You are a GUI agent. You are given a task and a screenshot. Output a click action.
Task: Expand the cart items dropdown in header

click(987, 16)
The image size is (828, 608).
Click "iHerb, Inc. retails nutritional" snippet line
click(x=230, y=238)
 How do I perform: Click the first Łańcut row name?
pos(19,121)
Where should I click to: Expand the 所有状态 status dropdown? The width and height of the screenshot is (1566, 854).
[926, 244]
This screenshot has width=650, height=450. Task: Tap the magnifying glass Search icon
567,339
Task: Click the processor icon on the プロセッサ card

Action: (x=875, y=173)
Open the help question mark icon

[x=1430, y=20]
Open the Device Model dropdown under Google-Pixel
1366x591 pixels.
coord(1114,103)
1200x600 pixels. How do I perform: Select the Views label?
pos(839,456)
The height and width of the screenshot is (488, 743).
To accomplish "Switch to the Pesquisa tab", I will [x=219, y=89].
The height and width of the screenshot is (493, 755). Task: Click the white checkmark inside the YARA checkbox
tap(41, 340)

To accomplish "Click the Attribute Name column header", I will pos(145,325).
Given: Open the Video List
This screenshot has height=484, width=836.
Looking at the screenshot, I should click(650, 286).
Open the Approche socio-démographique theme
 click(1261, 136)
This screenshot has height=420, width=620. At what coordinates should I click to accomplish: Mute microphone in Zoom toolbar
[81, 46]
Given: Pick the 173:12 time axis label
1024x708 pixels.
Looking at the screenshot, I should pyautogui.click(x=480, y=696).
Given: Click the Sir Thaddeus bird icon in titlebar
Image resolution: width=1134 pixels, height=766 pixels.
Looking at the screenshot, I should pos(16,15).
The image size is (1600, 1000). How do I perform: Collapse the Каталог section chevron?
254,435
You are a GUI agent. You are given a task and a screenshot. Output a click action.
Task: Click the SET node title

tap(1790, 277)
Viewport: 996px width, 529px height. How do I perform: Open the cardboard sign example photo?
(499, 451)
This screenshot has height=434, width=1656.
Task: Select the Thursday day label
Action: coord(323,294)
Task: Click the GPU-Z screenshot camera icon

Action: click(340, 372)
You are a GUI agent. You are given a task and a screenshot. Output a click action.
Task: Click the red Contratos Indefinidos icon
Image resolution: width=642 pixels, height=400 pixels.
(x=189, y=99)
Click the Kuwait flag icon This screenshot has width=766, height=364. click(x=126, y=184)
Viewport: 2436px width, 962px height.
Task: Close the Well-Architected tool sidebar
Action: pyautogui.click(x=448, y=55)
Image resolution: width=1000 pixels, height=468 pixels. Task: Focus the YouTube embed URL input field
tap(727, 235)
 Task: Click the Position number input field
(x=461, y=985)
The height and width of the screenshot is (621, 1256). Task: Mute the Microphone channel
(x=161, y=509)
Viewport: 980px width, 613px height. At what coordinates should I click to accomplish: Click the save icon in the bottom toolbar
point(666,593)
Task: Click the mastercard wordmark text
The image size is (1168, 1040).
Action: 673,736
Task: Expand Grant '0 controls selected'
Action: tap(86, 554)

Task statement => Go through the listing above and restate it word for word.

Exercise output =>
You are a GUI agent. You are given a task and a screenshot. Output a click action.
Task: Expand the cart items dropdown in header

click(987, 16)
The image size is (828, 608).
Click "iHerb, Inc. retails nutritional" snippet line
click(x=230, y=238)
 How do I perform: Click the first Łańcut row name?
pos(19,121)
Where should I click to: Expand the 所有状态 status dropdown? The width and height of the screenshot is (1566, 854).
[926, 244]
This screenshot has width=650, height=450. Task: Tap the magnifying glass Search icon
567,339
Task: Click the processor icon on the プロセッサ card

Action: (x=875, y=173)
Open the help question mark icon

[x=1430, y=20]
Open the Device Model dropdown under Google-Pixel
1366x591 pixels.
coord(1114,103)
1200x600 pixels. How do I perform: Select the Views label?
pos(839,456)
The height and width of the screenshot is (488, 743).
To accomplish "Switch to the Pesquisa tab", I will [x=219, y=89].
The height and width of the screenshot is (493, 755). Task: Click the white checkmark inside the YARA checkbox
tap(41, 340)

To accomplish "Click the Attribute Name column header", I will pos(145,325).
Given: Open the Video List
This screenshot has height=484, width=836.
Looking at the screenshot, I should click(650, 286).
Open the Approche socio-démographique theme
 click(1261, 136)
This screenshot has height=420, width=620. At what coordinates should I click to accomplish: Mute microphone in Zoom toolbar
[81, 46]
Given: Pick the 173:12 time axis label
1024x708 pixels.
Looking at the screenshot, I should pyautogui.click(x=480, y=696).
Given: Click the Sir Thaddeus bird icon in titlebar
Image resolution: width=1134 pixels, height=766 pixels.
Looking at the screenshot, I should pos(16,15).
The image size is (1600, 1000). How do I perform: Collapse the Каталог section chevron?
254,435
You are a GUI agent. You are given a task and a screenshot. Output a click action.
Task: Click the SET node title

tap(1790, 277)
Viewport: 996px width, 529px height. How do I perform: Open the cardboard sign example photo?
(499, 451)
This screenshot has height=434, width=1656.
Task: Select the Thursday day label
Action: coord(323,294)
Task: Click the GPU-Z screenshot camera icon

Action: click(340, 372)
You are a GUI agent. You are given a task and a screenshot. Output a click action.
Task: Click the red Contratos Indefinidos icon
Image resolution: width=642 pixels, height=400 pixels.
(x=189, y=99)
Click the Kuwait flag icon This screenshot has width=766, height=364. click(x=126, y=184)
Viewport: 2436px width, 962px height.
Task: Close the Well-Architected tool sidebar
Action: pyautogui.click(x=448, y=55)
Image resolution: width=1000 pixels, height=468 pixels. Task: Focus the YouTube embed URL input field
tap(727, 235)
 Task: Click the Position number input field
(x=461, y=985)
The height and width of the screenshot is (621, 1256). Task: Mute the Microphone channel
(x=161, y=509)
Viewport: 980px width, 613px height. At what coordinates should I click to accomplish: Click the save icon in the bottom toolbar
point(666,593)
Task: Click the mastercard wordmark text
The image size is (1168, 1040).
Action: 673,736
Task: Expand Grant '0 controls selected'
Action: tap(86, 554)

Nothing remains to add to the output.